Keep out of the sight and reach of children.
Store in a refrigerator (2°C–8°C). Do not freeze. Keep the pre‑filled syringe or pre‑filled pen in its outer carton in order to protect from light.
A single ABRILADA pre‑filled syringe or pre‑filled pen may be stored at temperatures up to a maximum of 30°C for a period of up to 30 days. The syringe or pen must be protected from light and discarded if not used within the 30‑day period.
ABRILADA 40 mg solution for injection in pre‑filled syringe
ABRILADA 40 mg solution for injection in single‑use pre‑filled syringe (type I glass) with a plunger stopper (chlorobutyl rubber) and a needle with a needle shield (thermoplastic elastomer).
Packs of:
· 2 pre‑filled syringes (0.8 ml sterile solution) with 2 alcohol pads, each pre‑filled syringe is in a blister.
ABRILADA 40 mg solution for injection in pre‑filled pen
ABRILADA 40 mg solution for injection in single‑use pre‑filled pen for patient use containing a pre‑filled syringe.
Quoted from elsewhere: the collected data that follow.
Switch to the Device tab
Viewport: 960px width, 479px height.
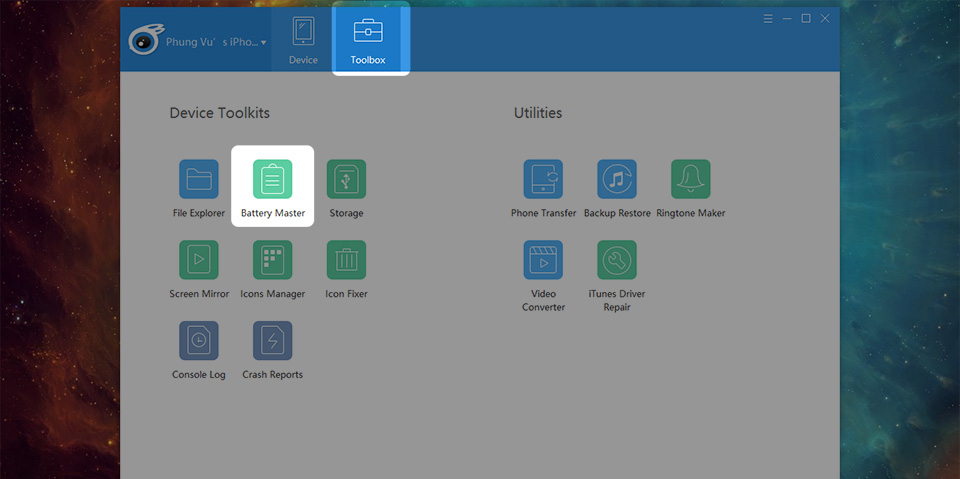pos(303,40)
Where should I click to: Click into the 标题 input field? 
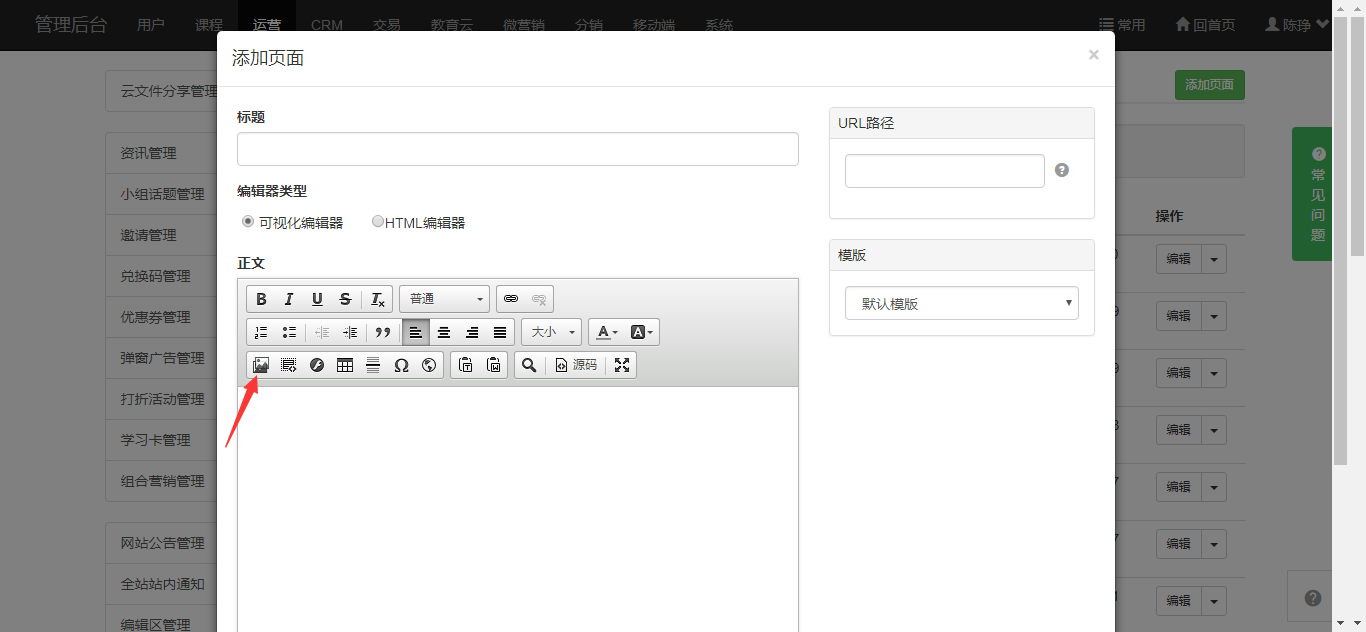(x=517, y=149)
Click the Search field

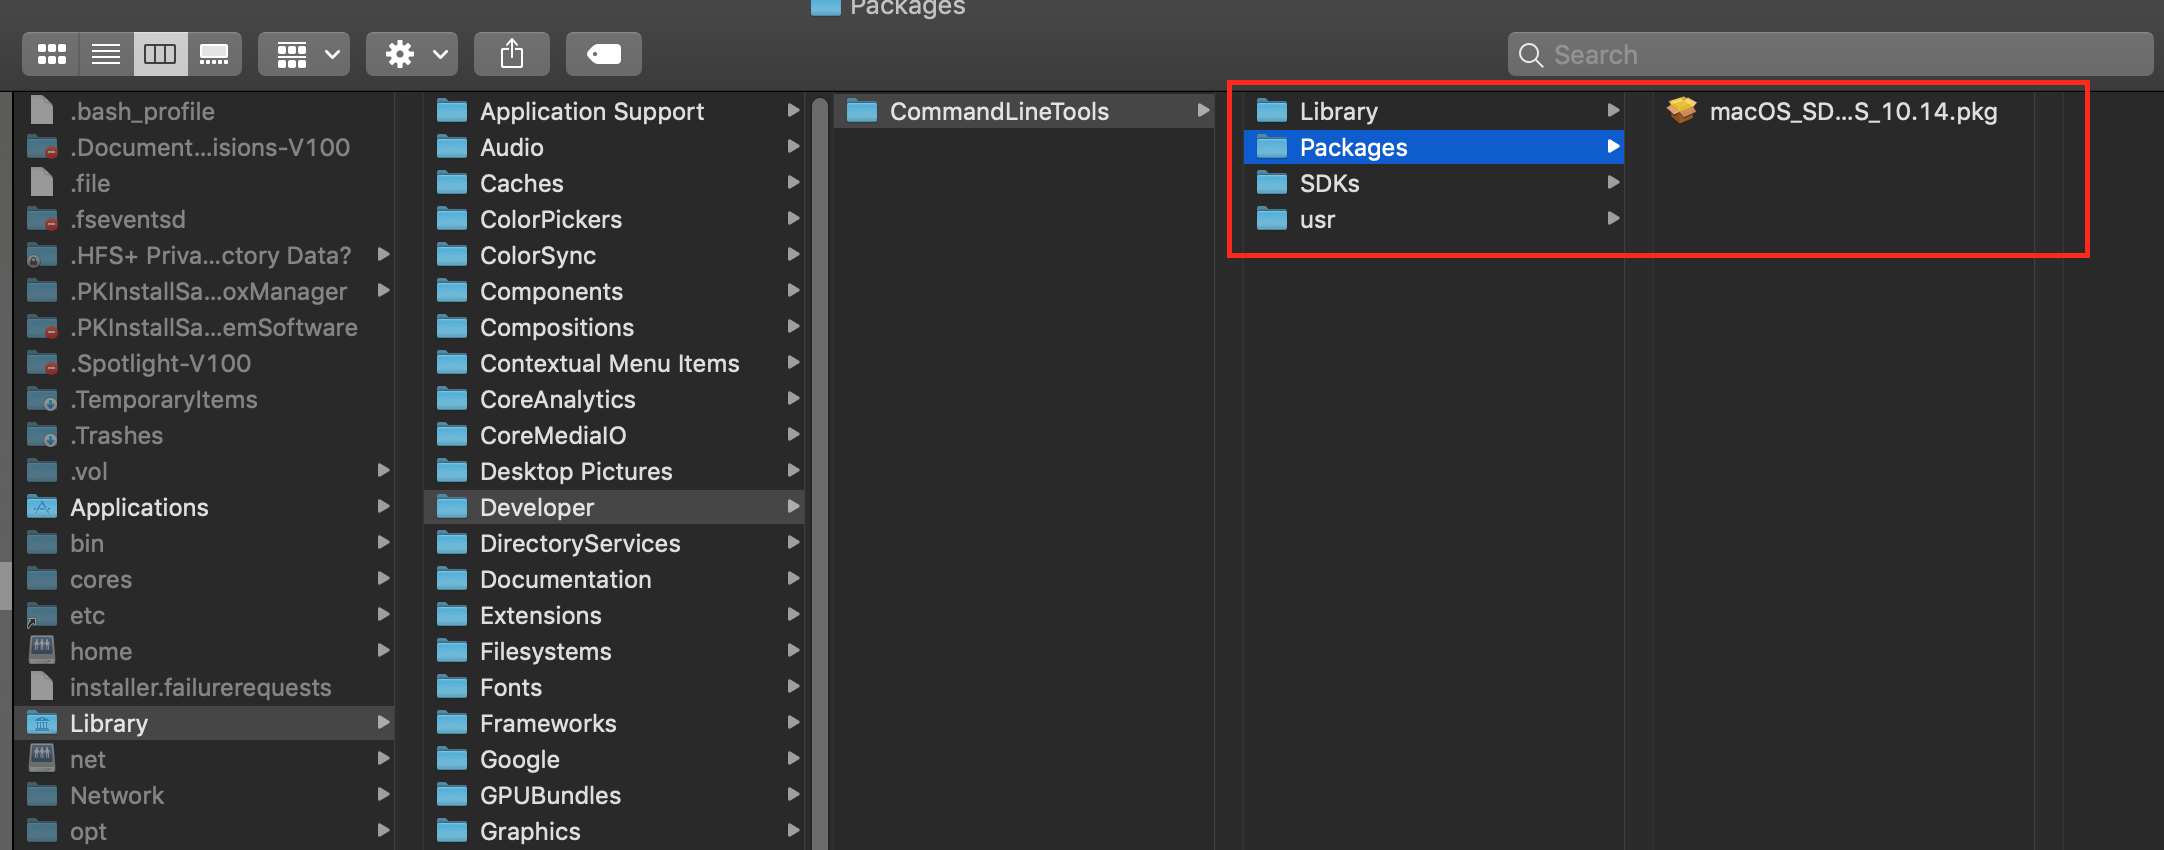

The syringe inside the pen is made from type 1 glass with a plunger stopper (chlorobutyl rubber) and a needle with a needle shield (thermoplastic elastomer).
Packs of:
· 2 pre‑filled pens (0.8 ml sterile solution) with 2 alcohol pads.
Any unused medicinal product or waste material should be disposed of in accordance with local requirements.